Substitute "control" for every occurrence of "button" in the entries below, keeping all else the same. Omit the pictures from your answer.

-- Begin Exercise material --

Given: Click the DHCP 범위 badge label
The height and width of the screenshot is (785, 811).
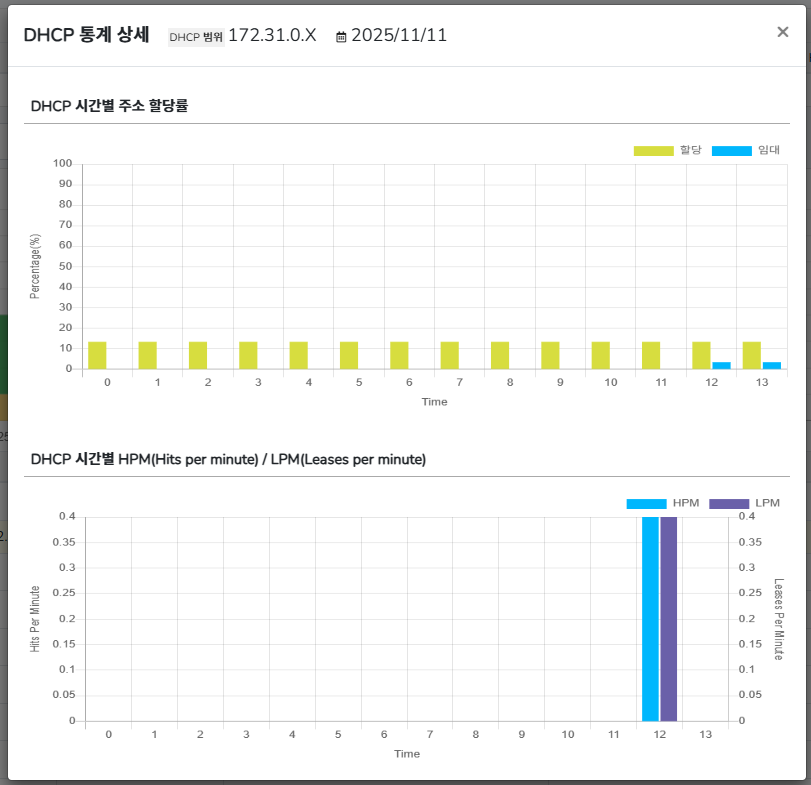Looking at the screenshot, I should pyautogui.click(x=196, y=37).
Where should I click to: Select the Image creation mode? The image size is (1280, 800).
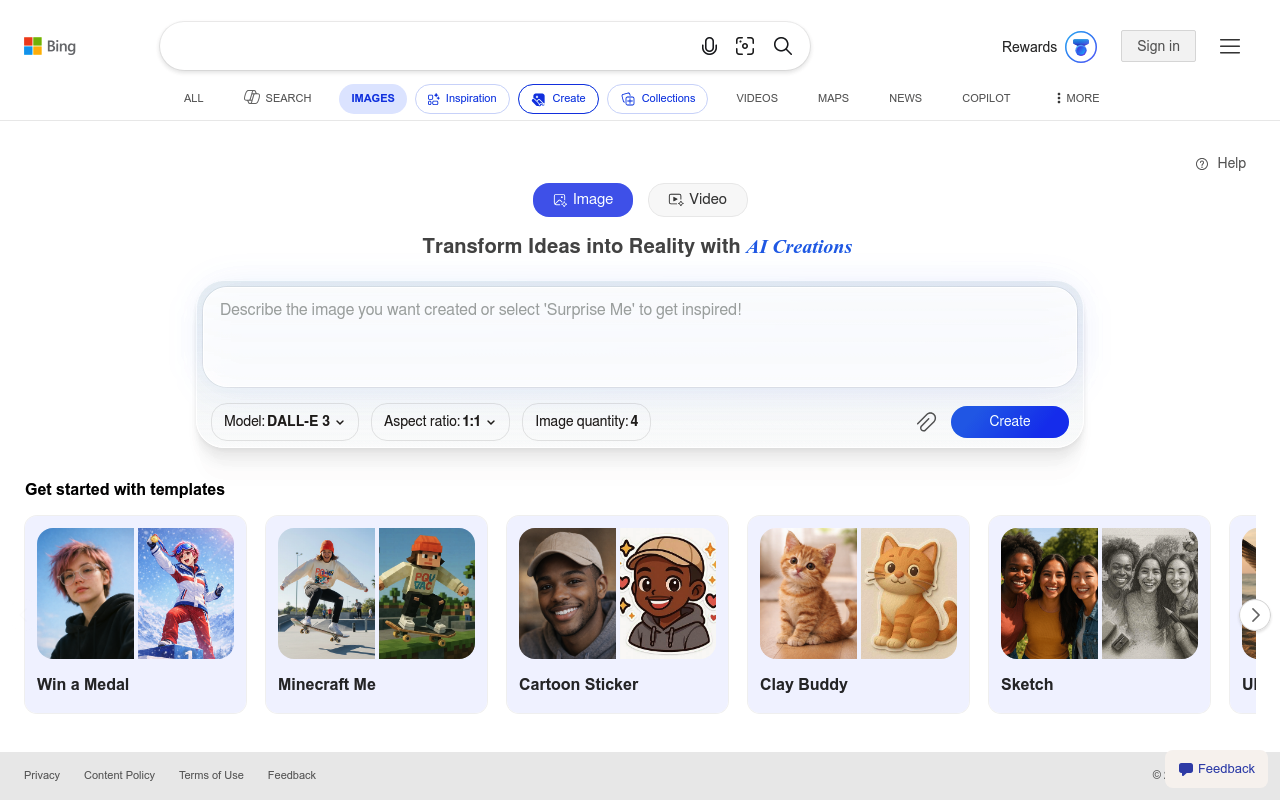click(583, 200)
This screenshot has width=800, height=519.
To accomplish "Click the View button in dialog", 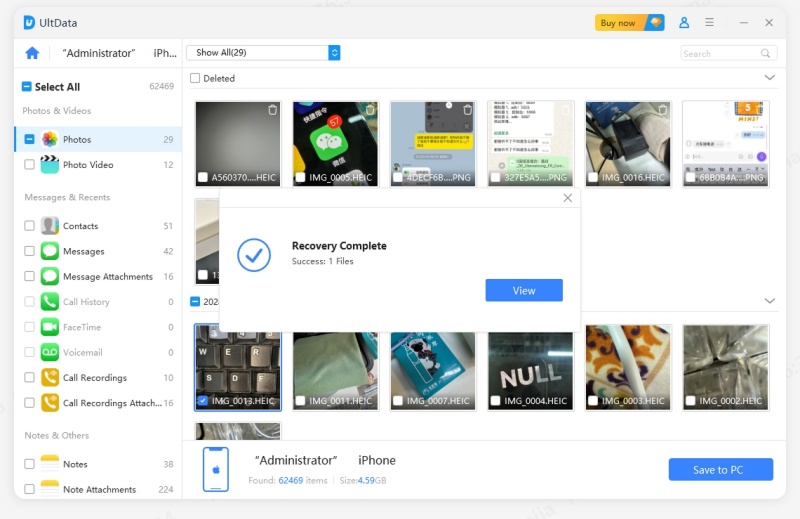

-- End Exercise material --

▸ **Problem solution**:
Given: Click the DHCP 범위 badge label
The height and width of the screenshot is (785, 811).
Looking at the screenshot, I should pyautogui.click(x=196, y=37).
Where should I click to: Select the Image creation mode? The image size is (1280, 800).
click(583, 200)
This screenshot has width=800, height=519.
To accomplish "Click the View control in dialog", 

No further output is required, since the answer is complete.